A gas molecule of mass M at the surface of the earth has kinetic energy equivalent to 0 °C. If it were to go up straight without colliding with any other molecules, how high it would rise? Assume that the height attained is much less than the radius of the earth. (k$$_B$$ is Boltzmann constant)

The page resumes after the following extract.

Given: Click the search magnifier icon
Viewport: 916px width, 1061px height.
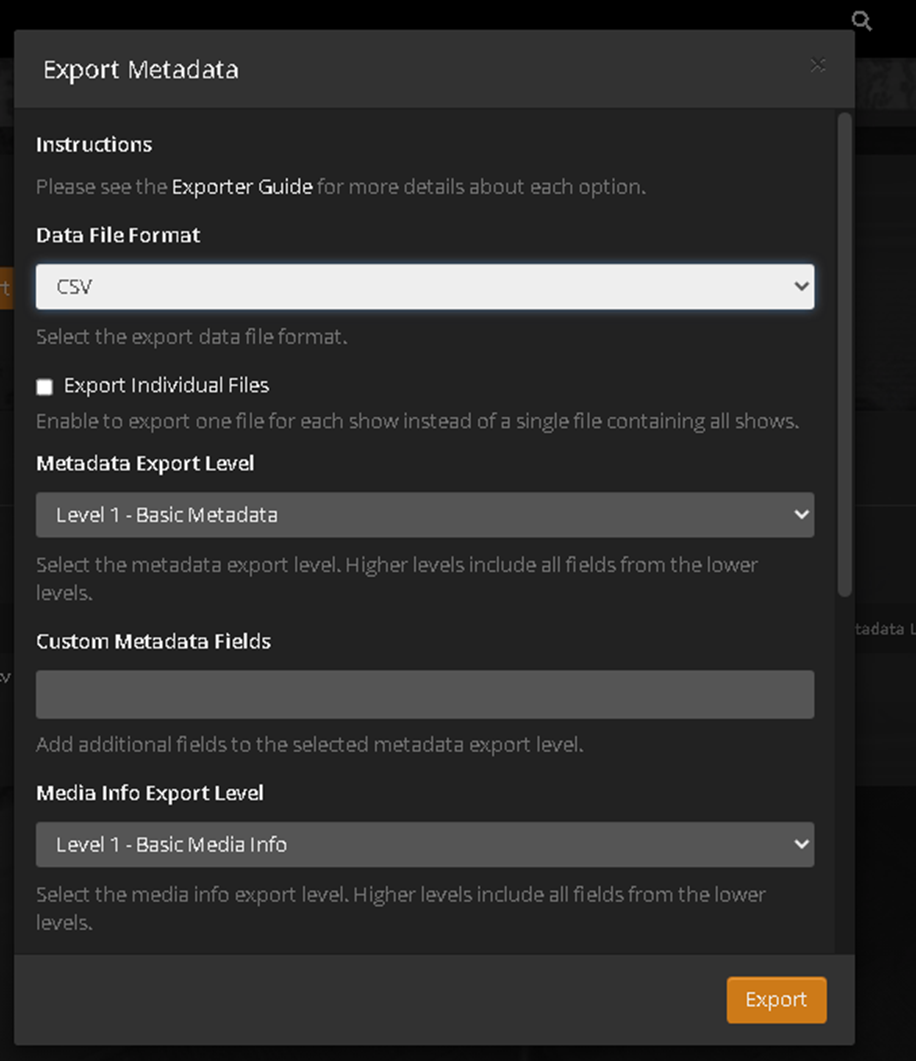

The gas molecule has a kinetic energy equivalent to 0 °C. Since temperature in kinetic theory is given in Kelvin, convert 0 °C to Kelvin: 0 °C = 273 K. The average translational kinetic energy of a gas molecule is given by $$\frac{3}{2} k_B T$$, where $$k_B$$ is the Boltzmann constant and $$T$$ is the absolute temperature. Therefore, the kinetic energy $$K$$ at the surface is:

$$ K = \frac{3}{2} k_B \times 273 $$

As the molecule rises straight up without colliding with other molecules, it will lose kinetic energy and gain potential energy. At the maximum height, its kinetic energy becomes zero, and all the initial kinetic energy is converted to potential energy. Assuming the potential energy at the Earth's surface is zero, by conservation of energy:

Initial kinetic energy + Initial potential energy = Final kinetic energy + Final potential energy

$$ K + 0 = 0 + U_{\text{max}} $$

So,

$$ U_{\text{max}} = K = \frac{3}{2} k_B \times 273 $$

The potential energy at height $$h$$ above the Earth's surface is $$M g h$$, where $$M$$ is the mass of the molecule, $$g$$ is the acceleration due to gravity, and $$h$$ is much less than the Earth's radius (as given). Therefore:

$$ U_{\text{max}} = M g h $$

Equating the expressions for potential energy:

$$ M g h = \frac{3}{2} k_B \times 273 $$

Solving for $$h$$:

$$ h = \frac{\frac{3}{2} k_B \times 273}{M g} $$

Simplify the fraction:

$$ h = \frac{3}{2} \times \frac{273 k_B}{M g} $$

Multiply the constants:

$$ h = \frac{3 \times 273 k_B}{2 M g} $$

Calculate $$3 \times 273$$:

$$ 3 \times 273 = 819 $$

So,

$$ h = \frac{819 k_B}{2 M g} $$

Comparing with the given options, this matches option B. Hence, the correct answer is Option B.